Logo des Eurovision Song Contest 1959
1959: Das Jahr der Revuen

Nein, eine Vorentscheidung hätten sie nicht mitgemacht, die zu diesem Zeitpunkt bereits international umjubelten Synchrontänzerinnen und -ausseherinnen Alice und Ellen Kessler, also gab es 1959 keine: der Hessische Rundfunk bestimmte sie direkt zu den germanischen Vertreterinnen in Cannes.

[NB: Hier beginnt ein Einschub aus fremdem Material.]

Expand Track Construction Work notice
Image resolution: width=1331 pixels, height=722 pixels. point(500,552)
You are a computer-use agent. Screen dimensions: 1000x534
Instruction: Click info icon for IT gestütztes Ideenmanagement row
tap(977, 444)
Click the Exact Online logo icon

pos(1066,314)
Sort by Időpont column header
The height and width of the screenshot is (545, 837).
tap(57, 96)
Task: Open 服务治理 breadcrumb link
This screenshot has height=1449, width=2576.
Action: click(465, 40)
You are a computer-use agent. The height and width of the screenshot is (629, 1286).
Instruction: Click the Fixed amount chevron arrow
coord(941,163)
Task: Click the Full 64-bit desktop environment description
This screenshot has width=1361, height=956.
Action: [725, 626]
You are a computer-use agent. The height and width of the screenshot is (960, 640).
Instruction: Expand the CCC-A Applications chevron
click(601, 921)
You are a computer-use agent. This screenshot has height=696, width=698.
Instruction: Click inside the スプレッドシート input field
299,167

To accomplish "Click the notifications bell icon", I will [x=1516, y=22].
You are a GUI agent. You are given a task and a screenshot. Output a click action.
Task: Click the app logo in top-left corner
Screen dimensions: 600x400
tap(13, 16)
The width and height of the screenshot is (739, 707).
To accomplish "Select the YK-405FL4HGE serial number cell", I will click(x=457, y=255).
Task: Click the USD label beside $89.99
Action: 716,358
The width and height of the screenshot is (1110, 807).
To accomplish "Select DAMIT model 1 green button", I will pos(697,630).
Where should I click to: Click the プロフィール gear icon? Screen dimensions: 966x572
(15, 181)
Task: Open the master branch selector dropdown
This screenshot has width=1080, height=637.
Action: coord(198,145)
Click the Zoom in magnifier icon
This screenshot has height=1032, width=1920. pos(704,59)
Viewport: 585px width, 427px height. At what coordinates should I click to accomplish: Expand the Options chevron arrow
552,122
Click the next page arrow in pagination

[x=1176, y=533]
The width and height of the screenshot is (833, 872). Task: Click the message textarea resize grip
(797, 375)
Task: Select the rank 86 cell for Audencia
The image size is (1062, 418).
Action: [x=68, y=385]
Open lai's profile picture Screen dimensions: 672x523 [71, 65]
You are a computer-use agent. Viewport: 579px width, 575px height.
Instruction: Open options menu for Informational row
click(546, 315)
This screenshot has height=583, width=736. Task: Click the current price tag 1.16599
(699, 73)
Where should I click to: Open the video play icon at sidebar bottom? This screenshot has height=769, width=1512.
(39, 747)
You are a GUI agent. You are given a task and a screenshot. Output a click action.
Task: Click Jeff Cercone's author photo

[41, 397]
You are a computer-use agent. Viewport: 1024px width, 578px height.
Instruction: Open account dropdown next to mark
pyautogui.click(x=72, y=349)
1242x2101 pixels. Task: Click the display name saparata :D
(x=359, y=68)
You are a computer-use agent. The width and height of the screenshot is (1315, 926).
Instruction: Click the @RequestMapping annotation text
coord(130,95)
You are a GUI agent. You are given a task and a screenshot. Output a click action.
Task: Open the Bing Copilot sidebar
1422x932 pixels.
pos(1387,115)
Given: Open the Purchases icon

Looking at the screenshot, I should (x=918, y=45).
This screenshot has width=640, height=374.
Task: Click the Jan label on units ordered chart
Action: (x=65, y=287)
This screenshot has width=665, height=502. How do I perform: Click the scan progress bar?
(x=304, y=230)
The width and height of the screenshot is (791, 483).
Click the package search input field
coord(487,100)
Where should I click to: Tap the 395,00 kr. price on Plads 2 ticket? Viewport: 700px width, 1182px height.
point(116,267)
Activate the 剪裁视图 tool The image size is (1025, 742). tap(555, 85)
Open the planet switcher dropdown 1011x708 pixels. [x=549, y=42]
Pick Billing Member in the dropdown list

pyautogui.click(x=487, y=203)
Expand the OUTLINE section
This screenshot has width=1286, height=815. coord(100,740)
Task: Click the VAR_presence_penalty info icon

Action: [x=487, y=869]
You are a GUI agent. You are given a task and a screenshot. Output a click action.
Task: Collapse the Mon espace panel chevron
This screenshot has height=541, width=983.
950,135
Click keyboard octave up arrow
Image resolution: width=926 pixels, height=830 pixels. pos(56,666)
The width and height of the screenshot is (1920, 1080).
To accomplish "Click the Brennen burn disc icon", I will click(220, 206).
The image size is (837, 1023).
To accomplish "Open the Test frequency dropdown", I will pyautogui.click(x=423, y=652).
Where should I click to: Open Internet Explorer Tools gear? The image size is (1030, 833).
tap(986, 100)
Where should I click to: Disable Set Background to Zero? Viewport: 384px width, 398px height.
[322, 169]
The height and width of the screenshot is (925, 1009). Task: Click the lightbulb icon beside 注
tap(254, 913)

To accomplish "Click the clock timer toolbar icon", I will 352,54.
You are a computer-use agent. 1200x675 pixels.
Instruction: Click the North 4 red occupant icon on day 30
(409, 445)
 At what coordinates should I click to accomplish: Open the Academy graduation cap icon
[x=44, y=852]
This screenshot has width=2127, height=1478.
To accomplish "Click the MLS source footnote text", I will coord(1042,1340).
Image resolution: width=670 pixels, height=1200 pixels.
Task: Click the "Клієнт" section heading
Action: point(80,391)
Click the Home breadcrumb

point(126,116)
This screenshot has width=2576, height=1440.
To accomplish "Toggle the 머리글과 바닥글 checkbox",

Deutschlands bekannteste eineiige Zwillinge, die in einem NDR-Interview später die Schutzbehauptung aufstellten, zu diesem Auftritt vertraglich gezwungen worden zu sein, stellten aber noch weitere Bedingungen: ‚Heute möcht‘ ich bummeln‘, wie das Lied zunächst heißen sollte, erschien ihnen als Titel zu brav, die naheliegende Abwandlung ‚Heute möcht’ ich fummeln‘ hingegen vielleicht doch etwas zu direkt, also frisierte ihre Textdichterin Astrid Voltmann den Song in ‚Heut‘ Abend möcht‘ ich tanzen gehn‘ um. Trotz all der Änderungen empfanden die Beiden die Nummer aber als „nicht gut“. Da muss ich doch entschieden widersprechen!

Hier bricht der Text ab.